• **WHAT TO WORK ON**:
Supply the number of lines in the listing below in which the word "computer" occurs, and nothing else.

• **DATA IN THIS EXERCISE**:

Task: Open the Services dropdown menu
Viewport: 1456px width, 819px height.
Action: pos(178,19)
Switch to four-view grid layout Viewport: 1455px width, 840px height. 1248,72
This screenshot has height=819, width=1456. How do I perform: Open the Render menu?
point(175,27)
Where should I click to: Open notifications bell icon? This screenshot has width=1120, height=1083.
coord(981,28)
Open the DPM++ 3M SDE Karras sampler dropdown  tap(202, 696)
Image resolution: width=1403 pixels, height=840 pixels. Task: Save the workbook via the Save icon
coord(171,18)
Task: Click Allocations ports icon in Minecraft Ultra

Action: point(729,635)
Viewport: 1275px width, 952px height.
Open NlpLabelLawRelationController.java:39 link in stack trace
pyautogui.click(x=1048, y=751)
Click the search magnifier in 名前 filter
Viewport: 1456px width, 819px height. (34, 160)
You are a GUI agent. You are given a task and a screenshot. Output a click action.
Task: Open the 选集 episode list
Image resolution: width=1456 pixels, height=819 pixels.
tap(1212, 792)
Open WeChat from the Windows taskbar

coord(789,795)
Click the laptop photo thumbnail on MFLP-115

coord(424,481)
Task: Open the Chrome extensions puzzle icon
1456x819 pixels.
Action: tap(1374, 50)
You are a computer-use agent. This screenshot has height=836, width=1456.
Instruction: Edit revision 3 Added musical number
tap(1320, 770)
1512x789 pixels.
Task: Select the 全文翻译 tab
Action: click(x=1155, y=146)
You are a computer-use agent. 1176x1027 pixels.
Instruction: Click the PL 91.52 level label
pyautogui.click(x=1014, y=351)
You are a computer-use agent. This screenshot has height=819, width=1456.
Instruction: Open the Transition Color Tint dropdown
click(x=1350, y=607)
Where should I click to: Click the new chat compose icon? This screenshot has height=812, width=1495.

• **YOUR SOLUTION**:
3